ABOUT THIS EXERCISE
When you retype the data, keep every line exactly as it appears.

>>>

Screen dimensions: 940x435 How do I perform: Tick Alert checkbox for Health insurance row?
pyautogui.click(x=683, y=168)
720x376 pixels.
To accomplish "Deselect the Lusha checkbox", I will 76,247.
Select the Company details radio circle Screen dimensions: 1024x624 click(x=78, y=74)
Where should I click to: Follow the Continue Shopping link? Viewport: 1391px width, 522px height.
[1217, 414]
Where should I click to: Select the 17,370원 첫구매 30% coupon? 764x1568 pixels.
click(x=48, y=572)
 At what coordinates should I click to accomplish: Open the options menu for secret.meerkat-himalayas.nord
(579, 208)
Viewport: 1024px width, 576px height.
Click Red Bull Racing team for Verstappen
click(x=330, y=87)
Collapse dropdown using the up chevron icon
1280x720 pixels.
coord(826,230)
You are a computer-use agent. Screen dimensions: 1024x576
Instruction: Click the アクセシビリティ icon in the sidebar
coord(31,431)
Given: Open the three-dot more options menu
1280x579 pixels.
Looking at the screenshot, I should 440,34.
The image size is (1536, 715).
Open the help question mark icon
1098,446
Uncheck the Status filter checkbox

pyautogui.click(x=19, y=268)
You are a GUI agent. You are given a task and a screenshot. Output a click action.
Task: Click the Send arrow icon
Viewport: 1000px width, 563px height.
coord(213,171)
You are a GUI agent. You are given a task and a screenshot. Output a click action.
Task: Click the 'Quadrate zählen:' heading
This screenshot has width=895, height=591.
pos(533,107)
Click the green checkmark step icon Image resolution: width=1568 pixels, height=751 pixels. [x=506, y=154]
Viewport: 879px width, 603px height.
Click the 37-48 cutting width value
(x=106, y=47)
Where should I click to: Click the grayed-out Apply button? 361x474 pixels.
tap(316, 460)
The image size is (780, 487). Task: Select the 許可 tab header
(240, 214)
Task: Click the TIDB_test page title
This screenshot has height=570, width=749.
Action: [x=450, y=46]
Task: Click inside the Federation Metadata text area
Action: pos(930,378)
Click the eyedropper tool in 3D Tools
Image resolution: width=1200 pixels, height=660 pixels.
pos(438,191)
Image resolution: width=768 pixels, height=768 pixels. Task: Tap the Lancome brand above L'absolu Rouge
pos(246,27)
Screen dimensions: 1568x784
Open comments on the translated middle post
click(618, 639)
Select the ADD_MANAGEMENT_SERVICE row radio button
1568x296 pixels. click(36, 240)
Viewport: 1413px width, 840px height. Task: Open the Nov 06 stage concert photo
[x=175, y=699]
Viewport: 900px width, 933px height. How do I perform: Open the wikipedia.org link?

<<<

TASK RESPONSE
Screen dimensions: 940x435 How do I perform: Tick Alert checkbox for Health insurance row?
pyautogui.click(x=683, y=168)
720x376 pixels.
To accomplish "Deselect the Lusha checkbox", I will 76,247.
Select the Company details radio circle Screen dimensions: 1024x624 click(x=78, y=74)
Where should I click to: Follow the Continue Shopping link? Viewport: 1391px width, 522px height.
[1217, 414]
Where should I click to: Select the 17,370원 첫구매 30% coupon? 764x1568 pixels.
click(x=48, y=572)
 At what coordinates should I click to accomplish: Open the options menu for secret.meerkat-himalayas.nord
(579, 208)
Viewport: 1024px width, 576px height.
Click Red Bull Racing team for Verstappen
click(x=330, y=87)
Collapse dropdown using the up chevron icon
1280x720 pixels.
coord(826,230)
You are a computer-use agent. Screen dimensions: 1024x576
Instruction: Click the アクセシビリティ icon in the sidebar
coord(31,431)
Given: Open the three-dot more options menu
1280x579 pixels.
Looking at the screenshot, I should 440,34.
The image size is (1536, 715).
Open the help question mark icon
1098,446
Uncheck the Status filter checkbox

pyautogui.click(x=19, y=268)
You are a GUI agent. You are given a task and a screenshot. Output a click action.
Task: Click the Send arrow icon
Viewport: 1000px width, 563px height.
coord(213,171)
You are a GUI agent. You are given a task and a screenshot. Output a click action.
Task: Click the 'Quadrate zählen:' heading
This screenshot has width=895, height=591.
pos(533,107)
Click the green checkmark step icon Image resolution: width=1568 pixels, height=751 pixels. [x=506, y=154]
Viewport: 879px width, 603px height.
Click the 37-48 cutting width value
(x=106, y=47)
Where should I click to: Click the grayed-out Apply button? 361x474 pixels.
tap(316, 460)
The image size is (780, 487). Task: Select the 許可 tab header
(240, 214)
Task: Click the TIDB_test page title
This screenshot has height=570, width=749.
Action: [x=450, y=46]
Task: Click inside the Federation Metadata text area
Action: pos(930,378)
Click the eyedropper tool in 3D Tools
Image resolution: width=1200 pixels, height=660 pixels.
pos(438,191)
Image resolution: width=768 pixels, height=768 pixels. Task: Tap the Lancome brand above L'absolu Rouge
pos(246,27)
Screen dimensions: 1568x784
Open comments on the translated middle post
click(618, 639)
Select the ADD_MANAGEMENT_SERVICE row radio button
1568x296 pixels. click(36, 240)
Viewport: 1413px width, 840px height. Task: Open the Nov 06 stage concert photo
[x=175, y=699]
Viewport: 900px width, 933px height. How do I perform: Open the wikipedia.org link?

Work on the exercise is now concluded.